### WHAT THE EXERCISE ASKS
Make a word-for-word copy of the entries below from their first line through the line with "is (266, 389).", and add nothing.

(Saved data entries)
┌────────
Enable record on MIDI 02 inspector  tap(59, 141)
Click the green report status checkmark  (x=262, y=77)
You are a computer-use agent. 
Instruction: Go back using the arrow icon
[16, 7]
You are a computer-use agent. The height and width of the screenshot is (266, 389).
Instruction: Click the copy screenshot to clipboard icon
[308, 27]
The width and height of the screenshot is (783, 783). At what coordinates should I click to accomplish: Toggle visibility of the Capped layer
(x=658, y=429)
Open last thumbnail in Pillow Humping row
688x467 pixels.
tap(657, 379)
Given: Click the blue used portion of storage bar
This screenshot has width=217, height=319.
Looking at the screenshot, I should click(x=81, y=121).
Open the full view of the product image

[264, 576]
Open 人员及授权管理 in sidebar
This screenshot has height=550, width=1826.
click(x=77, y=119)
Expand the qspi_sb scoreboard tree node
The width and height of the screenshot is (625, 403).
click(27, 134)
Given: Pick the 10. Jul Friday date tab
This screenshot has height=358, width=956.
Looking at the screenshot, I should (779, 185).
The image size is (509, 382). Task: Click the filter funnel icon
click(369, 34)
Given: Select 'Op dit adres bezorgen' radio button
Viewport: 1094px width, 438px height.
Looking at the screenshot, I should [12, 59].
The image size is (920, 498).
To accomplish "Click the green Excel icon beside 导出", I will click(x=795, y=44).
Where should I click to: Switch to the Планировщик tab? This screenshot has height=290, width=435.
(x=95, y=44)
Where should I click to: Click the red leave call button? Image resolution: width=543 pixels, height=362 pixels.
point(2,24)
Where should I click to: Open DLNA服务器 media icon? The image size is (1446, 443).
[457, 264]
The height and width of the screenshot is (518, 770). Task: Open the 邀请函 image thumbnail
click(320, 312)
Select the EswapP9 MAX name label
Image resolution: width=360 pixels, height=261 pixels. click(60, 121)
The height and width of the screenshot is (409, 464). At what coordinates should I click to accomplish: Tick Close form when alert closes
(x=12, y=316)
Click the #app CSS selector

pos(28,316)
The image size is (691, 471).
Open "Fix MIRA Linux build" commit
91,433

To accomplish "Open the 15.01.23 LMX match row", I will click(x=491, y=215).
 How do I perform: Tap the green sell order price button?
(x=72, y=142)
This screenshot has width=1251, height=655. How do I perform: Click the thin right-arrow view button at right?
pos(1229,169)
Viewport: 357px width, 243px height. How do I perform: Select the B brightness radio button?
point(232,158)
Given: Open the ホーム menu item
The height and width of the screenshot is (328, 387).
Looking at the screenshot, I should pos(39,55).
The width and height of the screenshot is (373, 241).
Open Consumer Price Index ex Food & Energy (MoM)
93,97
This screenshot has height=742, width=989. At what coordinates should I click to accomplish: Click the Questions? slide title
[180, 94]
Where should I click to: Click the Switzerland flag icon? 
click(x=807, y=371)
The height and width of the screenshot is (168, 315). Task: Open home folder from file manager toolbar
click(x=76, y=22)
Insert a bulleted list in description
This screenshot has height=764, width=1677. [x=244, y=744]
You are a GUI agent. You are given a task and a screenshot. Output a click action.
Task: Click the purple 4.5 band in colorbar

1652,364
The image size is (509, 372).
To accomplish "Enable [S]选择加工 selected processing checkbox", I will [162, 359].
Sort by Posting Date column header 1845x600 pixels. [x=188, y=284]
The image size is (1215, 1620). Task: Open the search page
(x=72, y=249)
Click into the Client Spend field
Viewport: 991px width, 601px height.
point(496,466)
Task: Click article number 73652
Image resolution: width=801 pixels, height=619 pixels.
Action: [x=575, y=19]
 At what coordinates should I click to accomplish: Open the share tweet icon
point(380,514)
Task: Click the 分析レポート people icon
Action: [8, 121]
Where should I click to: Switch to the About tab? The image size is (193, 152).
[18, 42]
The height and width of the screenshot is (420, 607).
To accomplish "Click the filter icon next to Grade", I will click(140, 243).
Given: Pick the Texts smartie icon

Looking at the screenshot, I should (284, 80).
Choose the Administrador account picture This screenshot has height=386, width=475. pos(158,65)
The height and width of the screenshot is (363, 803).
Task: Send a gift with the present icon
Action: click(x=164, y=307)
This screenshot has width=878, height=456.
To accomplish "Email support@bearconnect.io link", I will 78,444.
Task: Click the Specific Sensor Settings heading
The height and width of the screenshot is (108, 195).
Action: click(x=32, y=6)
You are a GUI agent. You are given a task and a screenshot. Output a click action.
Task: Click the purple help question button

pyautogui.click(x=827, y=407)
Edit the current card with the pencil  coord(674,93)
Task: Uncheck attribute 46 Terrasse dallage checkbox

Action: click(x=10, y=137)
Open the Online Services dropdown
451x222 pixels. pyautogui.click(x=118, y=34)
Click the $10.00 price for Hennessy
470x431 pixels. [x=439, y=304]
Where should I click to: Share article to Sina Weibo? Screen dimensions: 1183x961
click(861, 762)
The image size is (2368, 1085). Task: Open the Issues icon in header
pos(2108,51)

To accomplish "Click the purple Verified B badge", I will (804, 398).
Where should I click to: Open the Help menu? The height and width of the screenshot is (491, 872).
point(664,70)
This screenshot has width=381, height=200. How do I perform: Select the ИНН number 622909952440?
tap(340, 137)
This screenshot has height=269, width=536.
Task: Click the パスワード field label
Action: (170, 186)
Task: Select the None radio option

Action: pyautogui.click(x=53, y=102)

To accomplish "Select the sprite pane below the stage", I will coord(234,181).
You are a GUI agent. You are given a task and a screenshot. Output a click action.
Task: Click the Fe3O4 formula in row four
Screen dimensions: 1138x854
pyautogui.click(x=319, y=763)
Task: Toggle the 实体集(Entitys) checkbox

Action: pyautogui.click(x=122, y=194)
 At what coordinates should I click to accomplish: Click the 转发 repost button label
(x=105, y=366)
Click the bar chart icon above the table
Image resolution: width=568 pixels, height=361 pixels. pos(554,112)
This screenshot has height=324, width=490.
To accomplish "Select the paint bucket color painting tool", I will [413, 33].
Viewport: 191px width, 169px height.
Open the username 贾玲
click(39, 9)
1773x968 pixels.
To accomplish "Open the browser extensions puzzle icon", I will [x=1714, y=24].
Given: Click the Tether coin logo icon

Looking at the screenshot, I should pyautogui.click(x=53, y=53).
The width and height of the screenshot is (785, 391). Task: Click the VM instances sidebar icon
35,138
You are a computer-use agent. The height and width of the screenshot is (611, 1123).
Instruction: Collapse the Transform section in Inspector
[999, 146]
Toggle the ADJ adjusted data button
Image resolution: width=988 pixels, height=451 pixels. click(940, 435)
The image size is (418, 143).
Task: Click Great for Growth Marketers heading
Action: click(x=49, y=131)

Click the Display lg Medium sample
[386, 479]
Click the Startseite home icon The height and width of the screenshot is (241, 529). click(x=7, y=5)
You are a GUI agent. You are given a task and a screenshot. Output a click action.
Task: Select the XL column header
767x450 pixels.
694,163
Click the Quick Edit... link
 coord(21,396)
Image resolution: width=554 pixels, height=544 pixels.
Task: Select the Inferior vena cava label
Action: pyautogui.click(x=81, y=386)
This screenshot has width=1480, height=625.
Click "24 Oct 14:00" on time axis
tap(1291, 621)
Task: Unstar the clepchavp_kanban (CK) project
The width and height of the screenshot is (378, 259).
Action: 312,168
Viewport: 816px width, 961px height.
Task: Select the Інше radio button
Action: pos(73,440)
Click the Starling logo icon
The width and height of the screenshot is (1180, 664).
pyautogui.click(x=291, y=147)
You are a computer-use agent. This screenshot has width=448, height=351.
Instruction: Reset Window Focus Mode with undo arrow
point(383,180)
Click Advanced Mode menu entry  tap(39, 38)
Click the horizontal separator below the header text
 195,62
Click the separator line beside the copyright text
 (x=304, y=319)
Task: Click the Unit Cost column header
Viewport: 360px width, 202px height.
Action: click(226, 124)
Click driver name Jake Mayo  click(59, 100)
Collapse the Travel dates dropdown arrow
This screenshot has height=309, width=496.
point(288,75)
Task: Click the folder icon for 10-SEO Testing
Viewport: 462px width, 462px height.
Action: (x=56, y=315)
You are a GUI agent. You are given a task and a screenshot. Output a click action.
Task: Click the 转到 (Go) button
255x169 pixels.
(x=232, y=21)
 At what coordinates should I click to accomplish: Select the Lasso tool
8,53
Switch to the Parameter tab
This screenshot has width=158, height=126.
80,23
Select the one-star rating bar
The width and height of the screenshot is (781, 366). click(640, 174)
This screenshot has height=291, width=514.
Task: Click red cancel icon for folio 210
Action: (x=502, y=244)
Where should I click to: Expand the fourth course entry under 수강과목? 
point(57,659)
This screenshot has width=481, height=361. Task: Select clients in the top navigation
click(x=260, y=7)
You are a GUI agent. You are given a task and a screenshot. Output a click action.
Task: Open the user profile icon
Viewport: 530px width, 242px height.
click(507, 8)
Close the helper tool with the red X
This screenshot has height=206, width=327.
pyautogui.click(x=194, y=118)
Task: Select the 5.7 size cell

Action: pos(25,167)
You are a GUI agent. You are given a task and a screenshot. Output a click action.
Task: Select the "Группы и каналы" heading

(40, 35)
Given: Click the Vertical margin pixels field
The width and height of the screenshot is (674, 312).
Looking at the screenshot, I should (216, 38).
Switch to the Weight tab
└────────
### EXERCISE OUTPUT
Enable record on MIDI 02 inspector  tap(59, 141)
Click the green report status checkmark  (x=262, y=77)
You are a computer-use agent. 
Instruction: Go back using the arrow icon
[16, 7]
You are a computer-use agent. The height and width of the screenshot is (266, 389).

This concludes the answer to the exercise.